Pick out every line of the entries below that contains the word "width", and copy each one.

─── RECORD EXCERPTS ───

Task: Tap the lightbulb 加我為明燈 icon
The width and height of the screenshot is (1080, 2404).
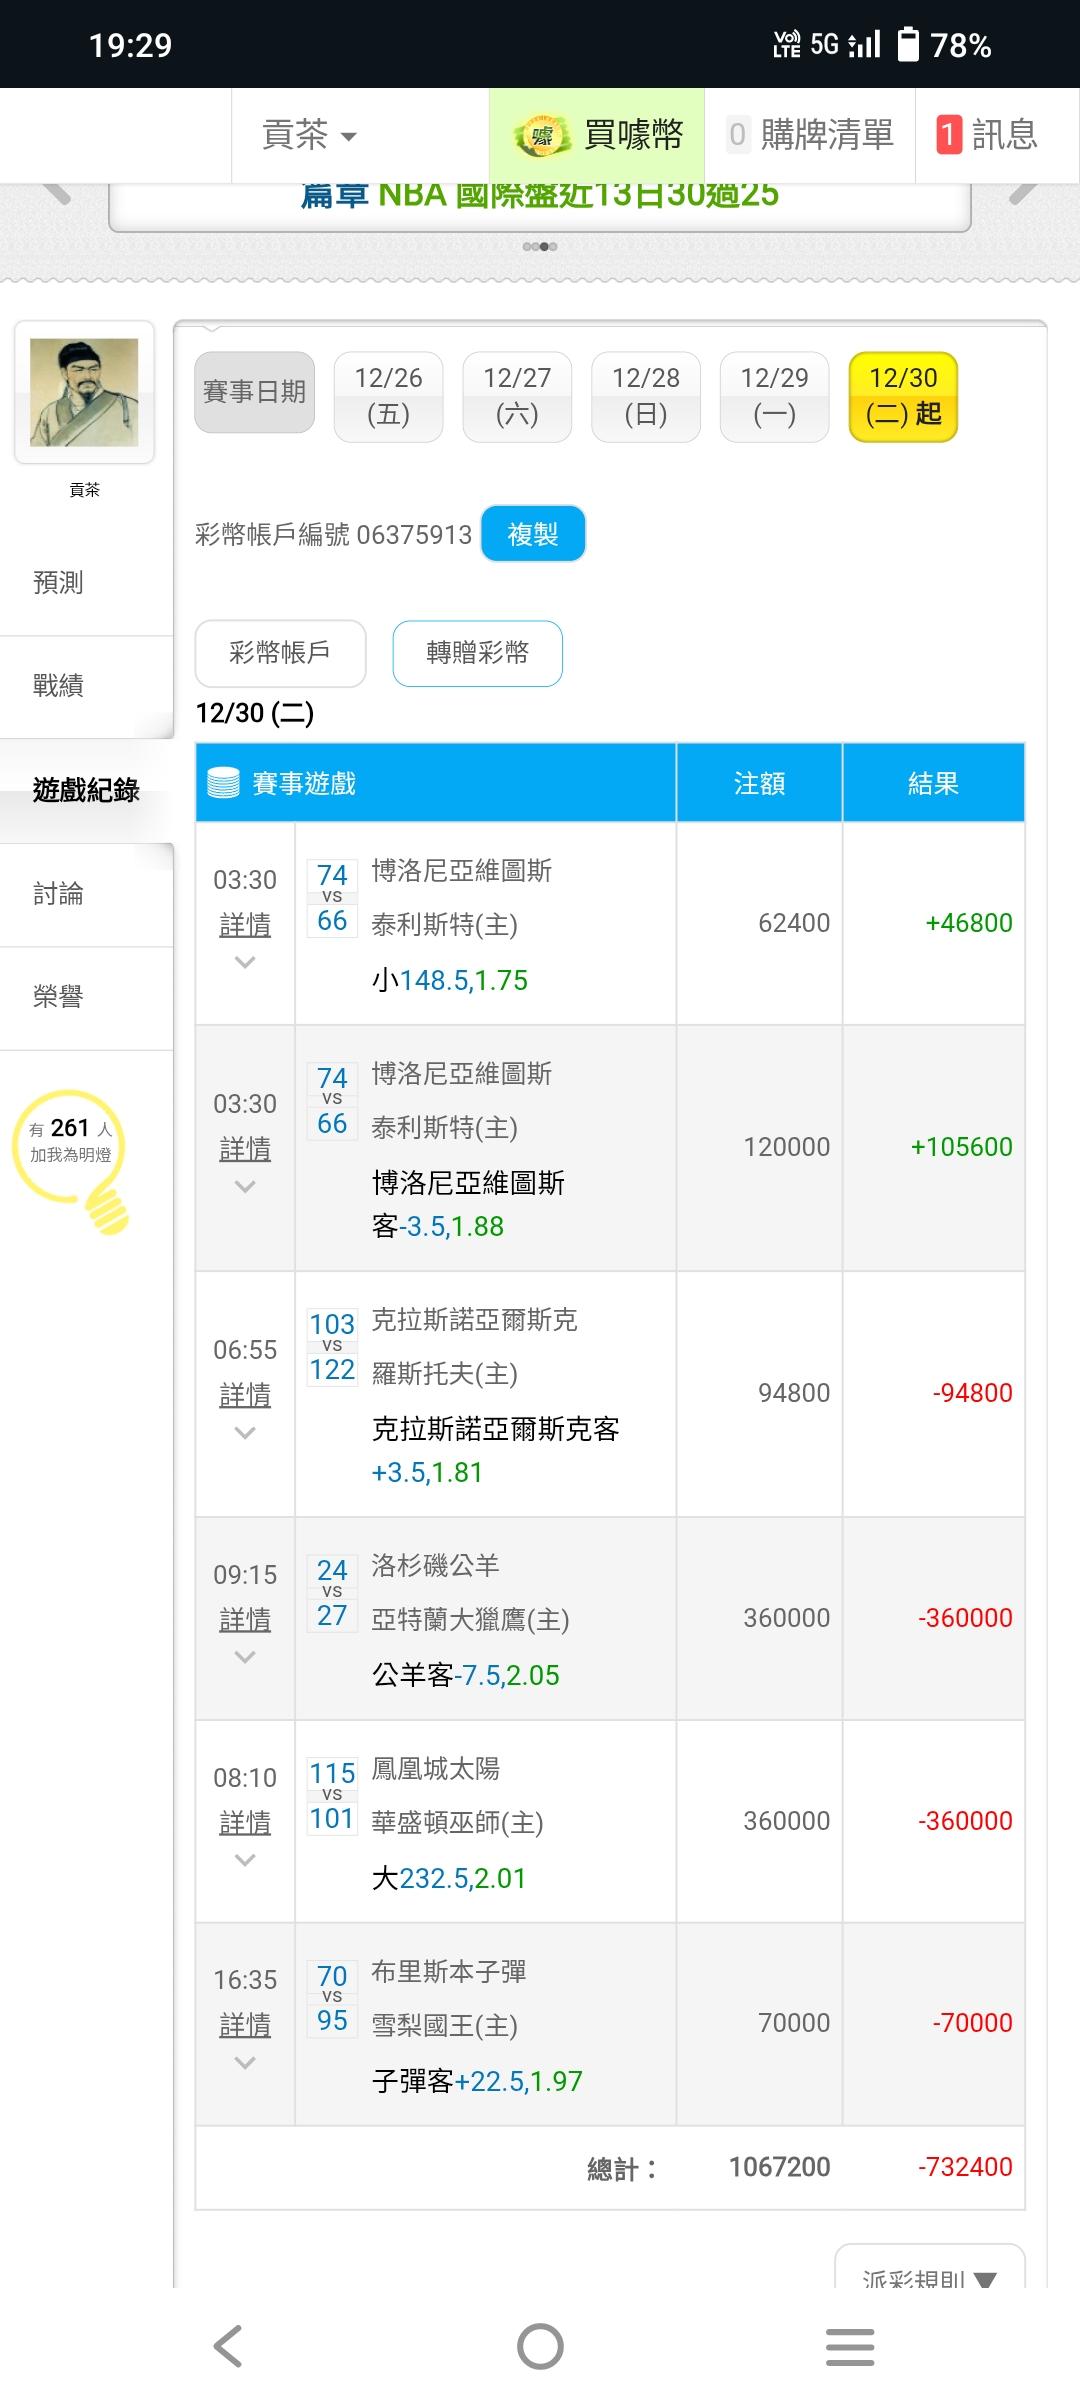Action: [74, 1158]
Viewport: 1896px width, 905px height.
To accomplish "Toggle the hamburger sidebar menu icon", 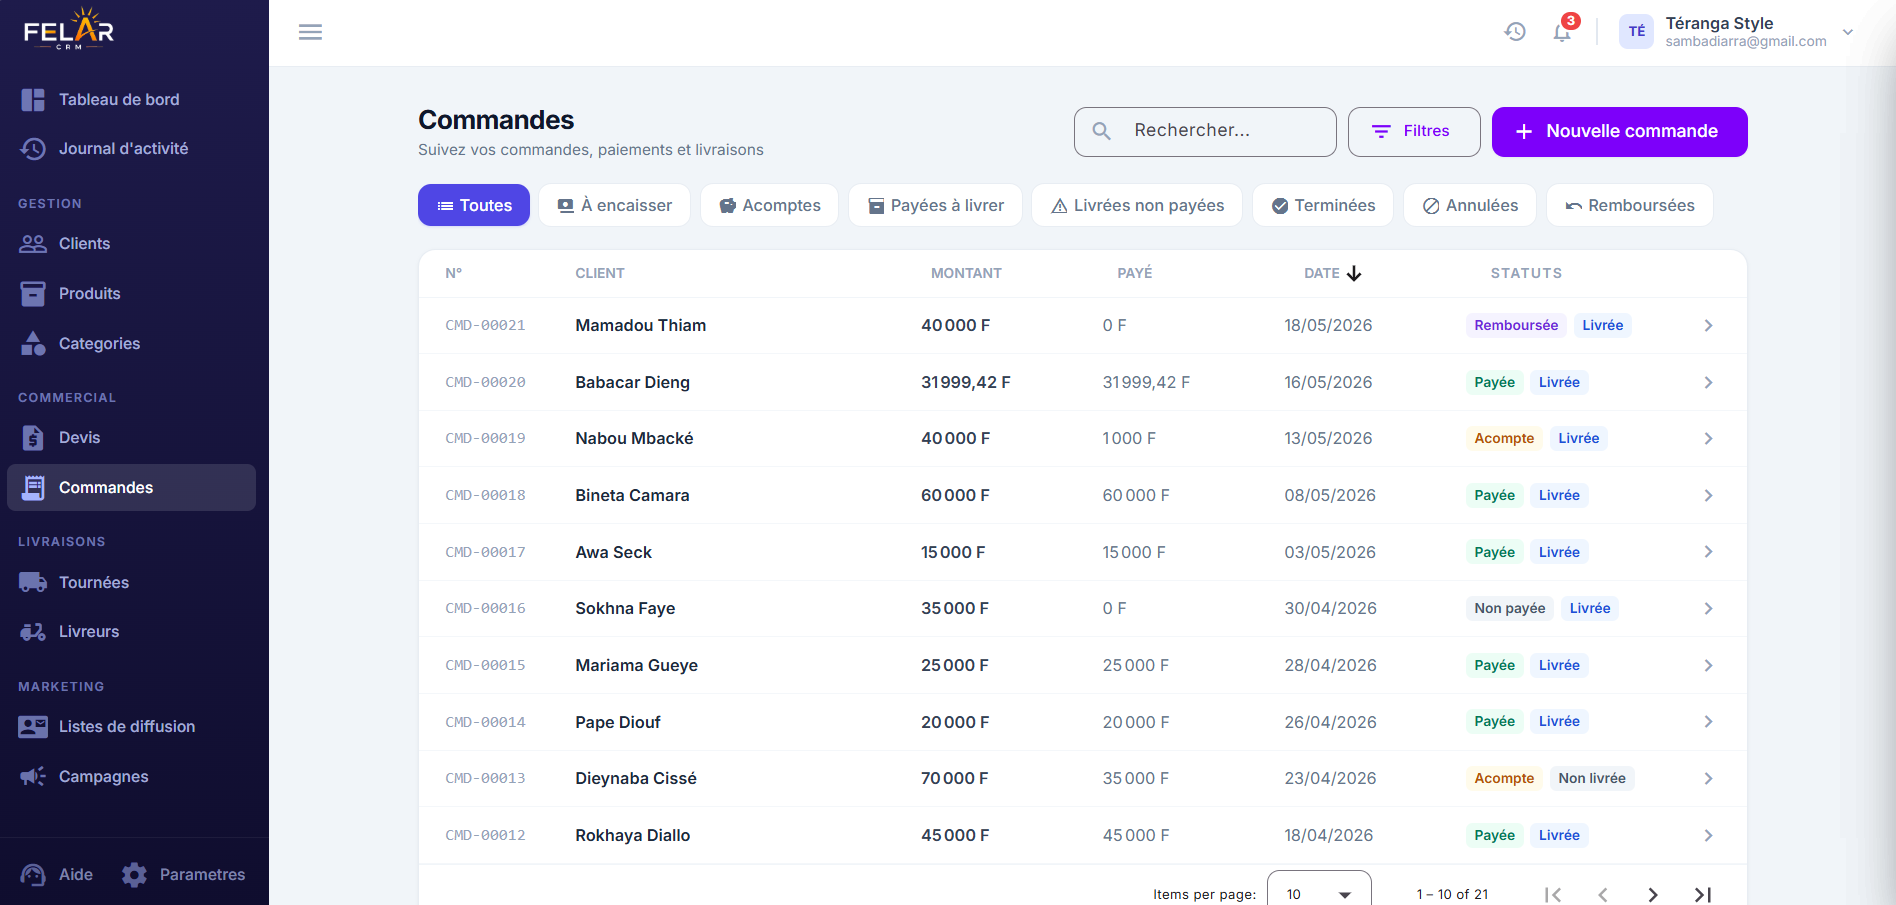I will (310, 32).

───

**EXERCISE RESPONSE**
The width and height of the screenshot is (1080, 2404).
Viewport: 1896px width, 905px height.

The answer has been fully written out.